Highly indebted Kenya was reeling under economic woes, which led to violent protests by the opposition party. The country has a total number of 53 million people; but has a total external debt of Euro 64.4 billion, making it one of the countries having the highest per capita public debt. This represents about two-thirds of the Gross Domestic Product of the country.
The East African country is staring at an economic crisis as its Eurobonds are about to mature in June 2024, necessitating the retirement of a large quantum of loans. Official figures indicate that close to US$2 billion Eurobonds are maturing by June next year. Economic analysts indicate that even with the support of the IMF, Kenya does not have the resources to retire such a large quantum of loans. They insist that Kenya desperately needs a recovery in Agriculture to reduce the huge food grain imports, necessitating considerable outgo of the foreign exchange resources. Also, the country needs a boost in its tourism sector, to ensure inflows of foreign exchange in a relatively lesser time frame. The sector had to bear the brunt of a double whammy of COVID-19 and the Russian-Ukraine war, which disrupted the tourist flows into the country.

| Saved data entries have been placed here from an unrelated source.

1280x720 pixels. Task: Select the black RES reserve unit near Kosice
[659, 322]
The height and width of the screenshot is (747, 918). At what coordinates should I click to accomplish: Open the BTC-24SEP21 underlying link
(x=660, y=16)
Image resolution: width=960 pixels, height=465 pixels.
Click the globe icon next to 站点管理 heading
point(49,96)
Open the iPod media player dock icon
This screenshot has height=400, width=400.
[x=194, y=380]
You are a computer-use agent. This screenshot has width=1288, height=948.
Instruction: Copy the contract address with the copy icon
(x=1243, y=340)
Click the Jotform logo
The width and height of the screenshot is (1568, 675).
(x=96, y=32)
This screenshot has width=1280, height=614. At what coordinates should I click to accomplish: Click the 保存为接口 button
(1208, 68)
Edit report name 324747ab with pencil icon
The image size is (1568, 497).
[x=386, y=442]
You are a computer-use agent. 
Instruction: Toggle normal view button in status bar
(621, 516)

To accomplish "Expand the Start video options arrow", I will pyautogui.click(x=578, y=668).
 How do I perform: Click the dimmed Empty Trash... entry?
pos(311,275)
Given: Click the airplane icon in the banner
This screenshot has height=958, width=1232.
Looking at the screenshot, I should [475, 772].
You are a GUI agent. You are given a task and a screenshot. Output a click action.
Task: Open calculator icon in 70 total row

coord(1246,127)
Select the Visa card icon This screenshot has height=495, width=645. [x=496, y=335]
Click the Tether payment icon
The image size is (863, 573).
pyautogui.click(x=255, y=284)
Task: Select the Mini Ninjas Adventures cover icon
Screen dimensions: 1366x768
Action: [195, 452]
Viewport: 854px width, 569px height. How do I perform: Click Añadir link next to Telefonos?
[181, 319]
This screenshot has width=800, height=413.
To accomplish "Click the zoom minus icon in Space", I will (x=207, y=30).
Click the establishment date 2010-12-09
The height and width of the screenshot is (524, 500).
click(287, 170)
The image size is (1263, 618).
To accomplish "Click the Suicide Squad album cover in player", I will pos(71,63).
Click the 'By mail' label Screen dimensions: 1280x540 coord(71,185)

Despite the imponderables facing the country, the Government is exuding optimism in holding the bull by the horns. President William Ruto announced that the country would repay a first tranche of US$300 million in December. If the IMF loan disbursal goes smoothly, Kenya will have immediate access to US$682 million. To back up his optimism about the economy, Ruto says that the economy is now growing at 5.4% (first half of 2023) riding on the back of a solid recovery of agriculture.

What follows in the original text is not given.